We can see that various attributes of the quantizer come from enums. Within Brevitas, enums provide an abstraction that hides away various implementation details, while exposing only a simplified interface that can be easily explored through auto-complete or source-code inspection.

For example, let's say that we want to implement a quantizer where the bit-width is a parameter learned with backprop starting from an initialization of 4-bits, while the scale factor is also a parameter, but it's a floating-point number learned in logarithmic domain, initialized based on the maximum value found in the tensor to quantize. It's just a matter of switching a few enums:

from brevitas.inject import BaseInjector as Injector
from brevitas.inject.enum import QuantType, BitWidthImplType, ScalingImplType
from brevitas.inject.enum import RestrictValueType, StatsOp
from brevitas.core.zero_point import ZeroZeroPoint
from brevitas.nn import QuantConv2d

class MyLearnedWeightQuant(Injector):
    quant_type = QuantType.INT
    bit_width_impl_type = BitWidthImplType.PARAMETER  # previously was BitWidthImplType.CONST
    narrow_range = True
    signed = True
    zero_point_impl = ZeroZeroPoint
    scaling_impl_type = ScalingImplType.PARAMETER_FROM_STATS  # previously was ScalingImplType.STATS
    scaling_stats_op = StatsOp.MAX
    scaling_per_output_channel = False
    restrict_scaling_type = RestrictValueType.LOG_FP  # previously was RestrictValueType.FP
    bit_width = 4

conv = QuantConv2d(..., weight_quant=MyLearnedWeightQuant)

In Brevitas enums are always equal to their string representation in a case-insensitive way. So to go back to the initial example of overriding attributes of a quantizer with keyword arguments, we could have also wrote MyLearnedWeightQuant implicitly by simply overriding a few attributes of the default weight quantizer:

from brevitas.nn import QuantConv2d

conv = QuantConv2d(
    ..., 
    weight_bit_width=4,
    weight_bit_width_impl_type='parameter', 
    weight_scaling_impl_type='parameter_from_stats',
    weight_restrict_scaling_type='log_fp')
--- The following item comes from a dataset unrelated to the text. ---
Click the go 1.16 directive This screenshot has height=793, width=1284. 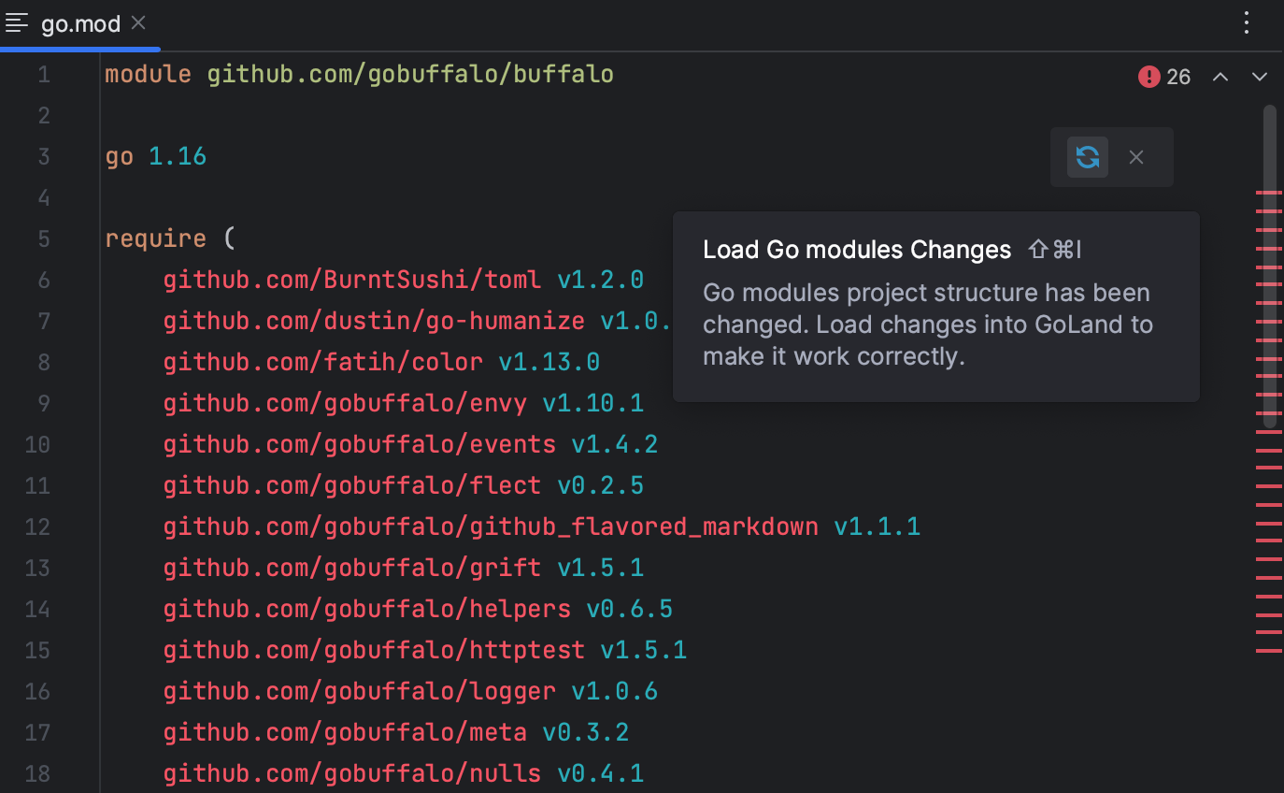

Everything that has been said so far applies to quantized activations too, with just a couple of variations. For reasons of retro-compatibility with older versions of Brevitas, the output quantizer of an activation layer is called act_quant, and passing keyword arguments to it doesn't require a prefix. So for example, to set the output of a QuantReLU to 4-bits, it's enough to write:

from brevitas.nn import QuantReLU

act = QuantReLU(bit_width=4)

Settings

Brevitas exposes a few settings that can be toggled through env variables.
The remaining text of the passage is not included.